January 4, 2023
OSAKA, Japan, January, 4, 2023 – OSAKA, Japan, January, 4, 2023 – Shionogi & Co., Ltd. (Head Office: Osaka, Japan; Chief Executive Officer: Isao Teshirogi, Ph.D., hereafter “Shionogi”) announced that its partner Ildong Pharmaceutical Co., Ltd. (Head Office: Seoul, South Korea; Vice Chairman and Chief Executive Officer: Yun Paul Woongsup, hereafter “Ildong”) who has been sub-Licensed South Korean rights to Ensitrelvir Fumaric Acid (development number: S-217622, hereafter “ensitrelvir”), has filed a New Drug Application (NDA) with the MFDS (Ministry of Food and Drug Safety) for the indication of SARS-CoV-2 infection, and this application has been accepted for review by MFDS.
Following the approval of ensitrelvir in Japan on November 22, 20221, which was based on the data from the Asian Phase 2/3 clinical trials that SHIONOGI have been conducting, mainly in Japan, Ildong has been in discussions with the MFDS and the Korean Disease Control and Prevention Agency (KDCA) in order to obtain approval in South Korea2. Accordingly, Ildong has now submitted a conditional approval application to MFDS on January 3, 2023, which was accepted for review.

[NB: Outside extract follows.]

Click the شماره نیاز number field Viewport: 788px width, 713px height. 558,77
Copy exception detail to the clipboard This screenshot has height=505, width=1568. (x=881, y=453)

Shionogi group will continue to work closely with Ildong to provide the necessary support for approval and commercial launch in South Korea.
Shionogi is committed to “Protect people worldwide from the threat of infectious diseases” as our key focus. We are not only conducting research and development of novel therapeutics, but we are also working towards total care for infectious diseases, through building awareness, epidemiologic monitoring, prevention, diagnosis, and addressing exacerbations, as well as treating the infection itself. As SARS-CoV-2 continues to have a major impact on people’s lives and to represent a global threat, we will seek to contribute to re-establishing the safety and security of society by developing new products and services to address this pandemic. We will continue to pursue global registration, including working with the Medicines Patent Pool to provide access to low- and middle-income countries (LMICs), and to expand and strengthen our manufacturing and global supply chain, in parallel with accumulating additional evidence on efficacy and safety.
About Ensitrelvir Fumaric Acid
Ensitrelvir (Code No.: S-217622), an antiviral drug for COVID-19 currently approved under the emergency regulatory approval system in Japan, is a 3CL protease inhibitor created through joint research between Hokkaido University and Shionogi. SARS-CoV-2 has an enzyme called 3CL protease, which is essential for the replication of the virus. Ensitrelvir suppresses the replication of SARS-CoV-2 by selectively inhibiting 3CL protease. Ensitrelvir is the first antiviral agent to show both clinical symptomatic efficacy for five typical Omicron-related symptoms (primary endpoint) and antiviral efficacy (key secondary endpoint) in patients with mild to moderate SARS-CoV-2 infection, regardless of risk factors or vaccination status, in the Phase 3 part of the Phase 2/3 study conducted during the Omicron-dominant phase of the epidemic 3. Currently, the Phase 2b/3 part of the Phase 2/3 study targeting SARS-CoV-2 infected persons with asymptomatic/mild symptoms only is being conducted in Asia, mainly in Japan. With regard to safety, ensitrelvir was well tolerated, and there were no treatment-related serious adverse events or deaths in the study. The most common treatment-related adverse events were transient decreases in high-density lipoprotein and increases in blood triglycerides, as observed in previous studies. A global Phase 3 trial (SCORPIO-HR study 4 ) in non-hospitalized SARS-CoV-2 infected patients is ongoing. In addition, a global Phase 3 trial (STRIVE study 5 ) for hospitalized SARS-CoV-2 infected patients is scheduled to initiate soon. An onset prevention study for household members living with SARS-CoV-2 infected individuals and a pediatric study for children under the age of 12 are also in preparation.